BEGIN Exercise data

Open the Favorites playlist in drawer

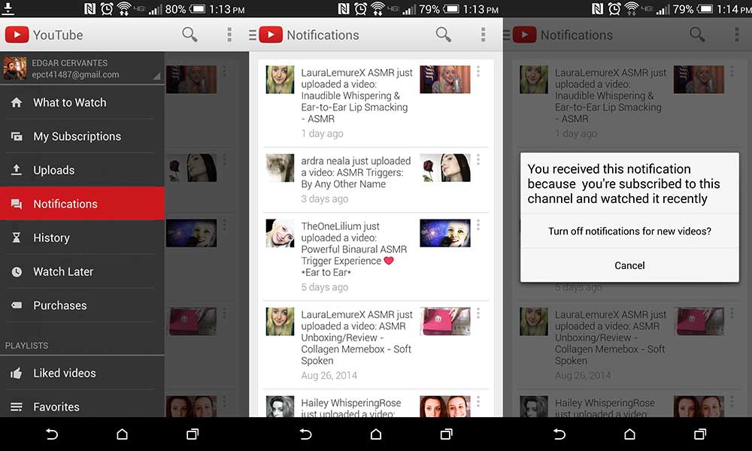coord(56,407)
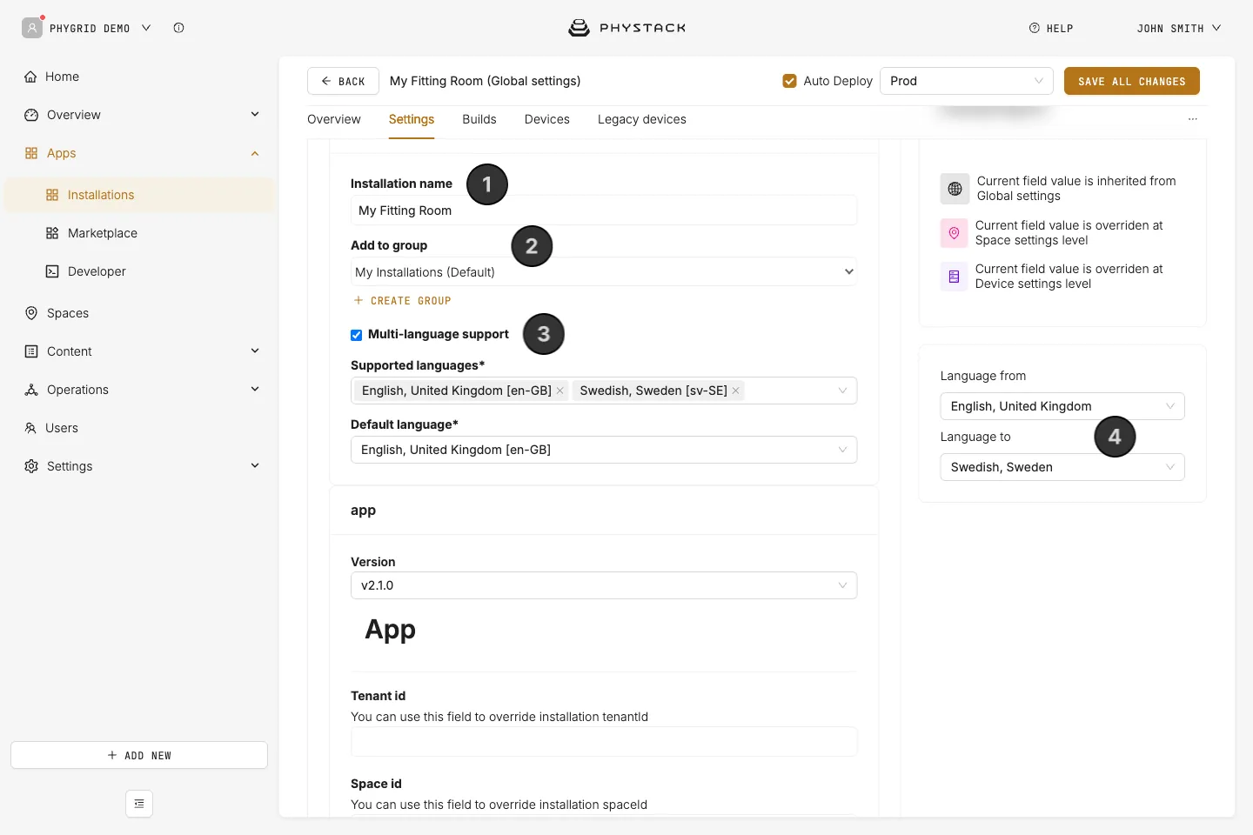Expand the Version v2.1.0 dropdown

coord(604,585)
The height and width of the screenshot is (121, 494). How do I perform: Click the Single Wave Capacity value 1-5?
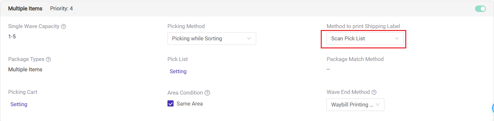pos(12,36)
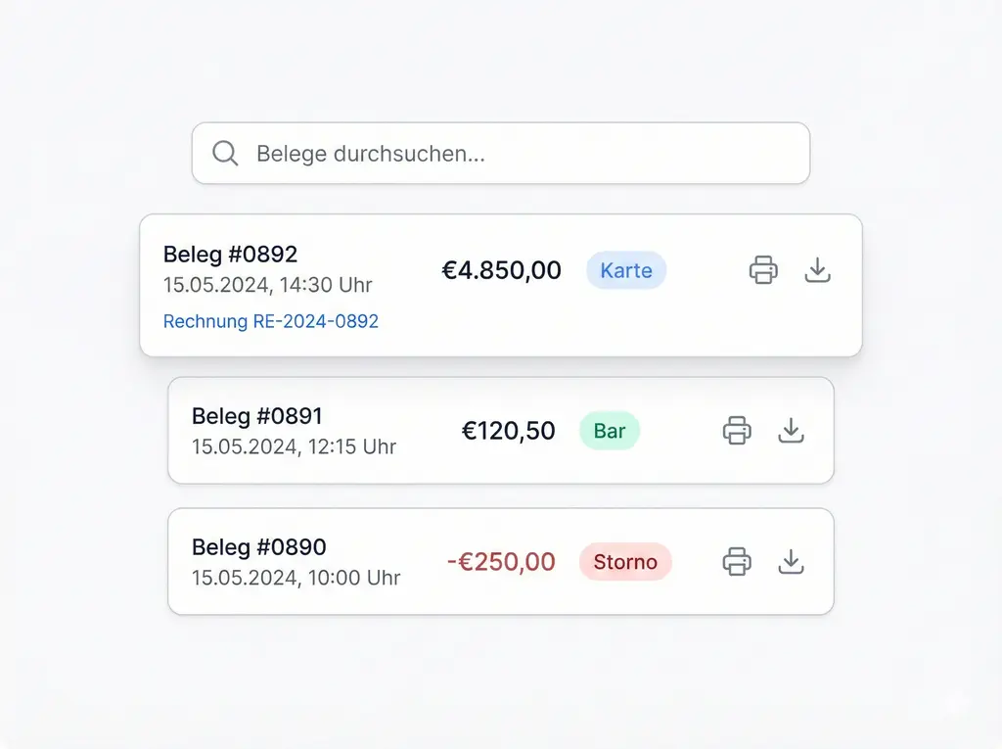This screenshot has width=1002, height=749.
Task: Click the print icon for Beleg #0892
Action: pos(763,270)
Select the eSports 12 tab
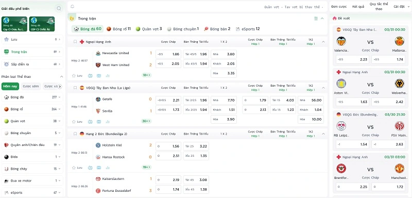The width and height of the screenshot is (412, 198). point(248,29)
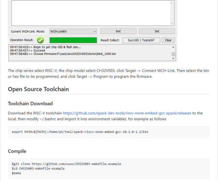This screenshot has height=181, width=218.
Task: Click the Toolchain Download heading
Action: click(30, 103)
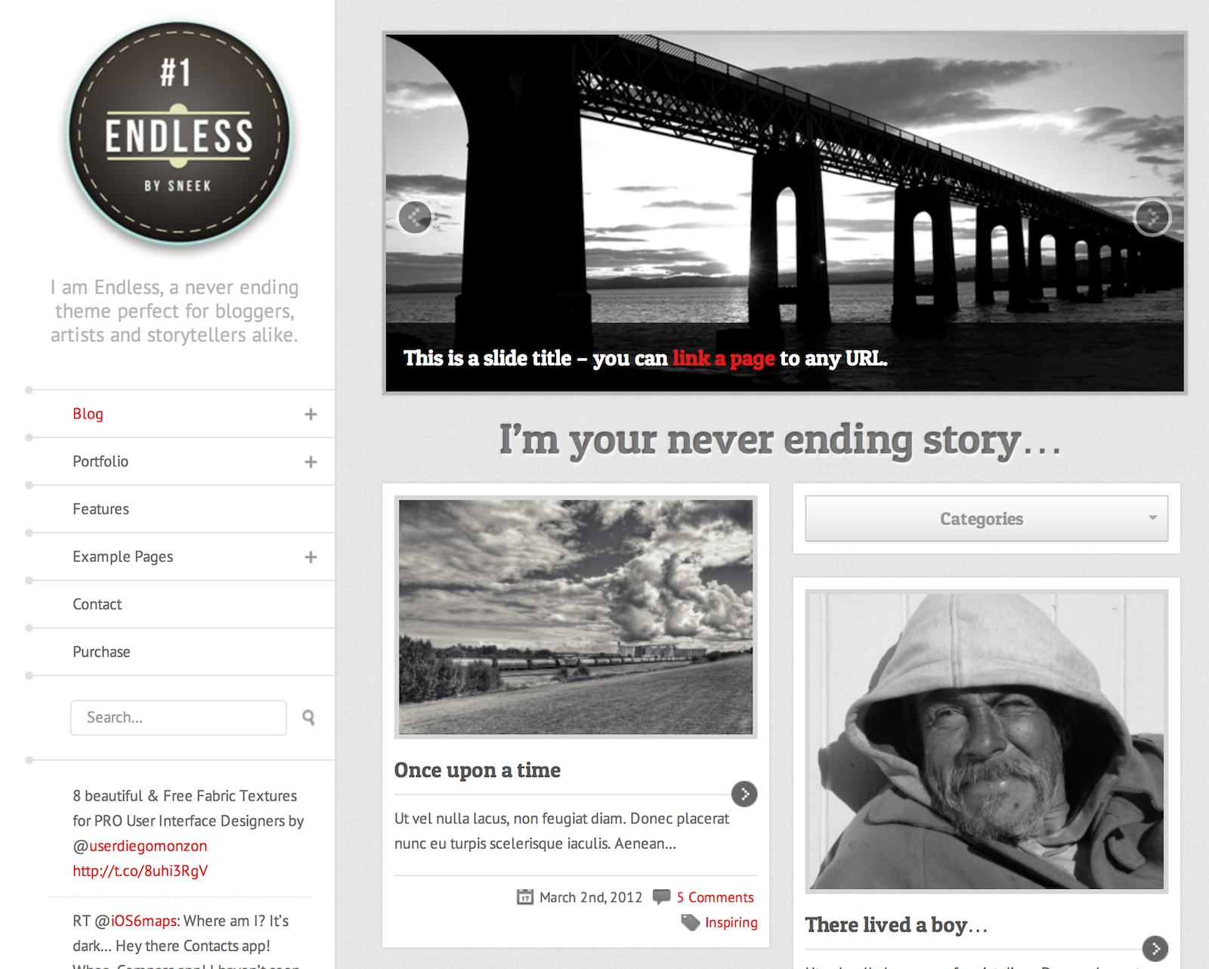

END Exercise data

__Work instructions__: Leave the images out and transcribe the remaining data above word for word.

__Answer section__:
Open the Favorites playlist in drawer

coord(56,407)
Expand the Version v2.1.0 dropdown

coord(604,585)
The height and width of the screenshot is (121, 494). How do I perform: Click the Single Wave Capacity value 1-5?
pos(12,36)
This screenshot has width=1002, height=749.
Task: Click the print icon for Beleg #0892
Action: pos(763,270)
Select the eSports 12 tab
The width and height of the screenshot is (412, 198). point(248,29)
This screenshot has height=181, width=218.
Task: Click the Toolchain Download heading
Action: click(30, 103)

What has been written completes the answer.